Keep on coding
Hal points out there is plenty to do with your mind when your body’s not working and there’s assistive technology (and other people) to help us along the way.
People sometimes tell me right to my face that they’d rather die than use a wheelchair, a ventilator, be paralyzed, blind, or lose whatever function it is they are scared of losing, both because they can’t picture solutions to practical problems, and because they “don’t want to be a burden”. If that describes you, go read some of the information at Not Dead Yet:
It’s the ultimate form of discrimination to offer people with disabilities help to die without having offered real options to live.
In his post, Hal says,
I hope that when the time comes, I will choose life. ALS kills only motor neurons, which carry signals to the muscles. The senses are intact. And most patients retain at least some vestige of control over a few muscles, which with modern technology can offer a surprisingly effective mode of communication. Stephen Hawking, the world’s longest surviving ALS patient at over 40 years since diagnosis, is said to be able to type at ten words per minute by twitching a cheek muscle. I hope to be able to read, browse the net, and even participate in conversations by email and messaging.

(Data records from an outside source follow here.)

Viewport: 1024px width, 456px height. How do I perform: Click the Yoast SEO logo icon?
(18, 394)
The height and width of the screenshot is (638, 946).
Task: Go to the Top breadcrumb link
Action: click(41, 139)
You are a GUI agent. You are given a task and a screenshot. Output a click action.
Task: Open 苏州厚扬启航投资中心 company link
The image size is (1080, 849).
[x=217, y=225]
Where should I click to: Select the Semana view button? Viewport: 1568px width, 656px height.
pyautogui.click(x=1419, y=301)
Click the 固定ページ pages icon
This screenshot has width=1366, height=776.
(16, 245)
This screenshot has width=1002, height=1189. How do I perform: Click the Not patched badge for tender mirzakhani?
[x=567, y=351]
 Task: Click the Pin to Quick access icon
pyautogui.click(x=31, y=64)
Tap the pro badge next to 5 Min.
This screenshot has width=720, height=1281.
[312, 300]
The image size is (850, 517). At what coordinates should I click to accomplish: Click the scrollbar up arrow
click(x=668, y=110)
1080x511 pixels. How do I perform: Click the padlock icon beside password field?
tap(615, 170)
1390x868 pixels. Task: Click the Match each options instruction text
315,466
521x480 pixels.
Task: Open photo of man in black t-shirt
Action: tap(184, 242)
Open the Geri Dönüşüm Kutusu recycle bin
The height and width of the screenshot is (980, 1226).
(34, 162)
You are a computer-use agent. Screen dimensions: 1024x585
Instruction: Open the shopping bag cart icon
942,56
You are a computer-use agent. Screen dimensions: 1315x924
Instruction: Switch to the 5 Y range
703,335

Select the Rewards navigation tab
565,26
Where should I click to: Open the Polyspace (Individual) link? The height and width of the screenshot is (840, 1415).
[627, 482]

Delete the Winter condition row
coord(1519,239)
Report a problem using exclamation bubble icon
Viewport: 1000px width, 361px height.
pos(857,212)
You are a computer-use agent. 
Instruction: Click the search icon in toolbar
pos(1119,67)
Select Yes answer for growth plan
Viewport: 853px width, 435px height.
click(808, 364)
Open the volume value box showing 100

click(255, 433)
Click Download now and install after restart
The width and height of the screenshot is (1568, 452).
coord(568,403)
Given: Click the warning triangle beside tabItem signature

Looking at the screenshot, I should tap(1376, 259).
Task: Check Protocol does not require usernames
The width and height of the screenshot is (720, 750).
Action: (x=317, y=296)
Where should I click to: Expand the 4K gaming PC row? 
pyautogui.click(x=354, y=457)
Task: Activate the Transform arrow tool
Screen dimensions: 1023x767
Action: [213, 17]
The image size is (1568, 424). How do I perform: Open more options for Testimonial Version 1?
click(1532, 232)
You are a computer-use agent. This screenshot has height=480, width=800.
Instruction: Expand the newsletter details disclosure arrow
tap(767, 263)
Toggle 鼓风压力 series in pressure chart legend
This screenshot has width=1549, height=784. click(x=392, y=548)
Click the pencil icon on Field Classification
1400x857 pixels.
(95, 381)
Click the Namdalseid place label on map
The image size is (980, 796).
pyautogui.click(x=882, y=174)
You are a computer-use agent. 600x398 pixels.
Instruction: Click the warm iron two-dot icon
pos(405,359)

Voice synthesizers allow local communications, and I am making use of a free service for ALS patients which will create a synthetic model of my own natural voice, for future use. I may even still be able to write code, and my dream is to contribute to open source software projects even from within an immobile body. That will be a life very much worth living.
Right on, Hal. You’re fierce! I’m glad you’re determined to not die! Fuck that noise! It makes me proud to see your post!
Free open source speech synthesis software: FestVox I don’t know if this is useful for voice banking and SGDs, but it sounds like a good possibility for people who have ALS.
And the OneSwitch.org.uk site may also be a good resource.
Let’s not forget the totally crucial bit, politics and activism for social change, such as The Community Choice Act which would enable more people to live independently in their own homes.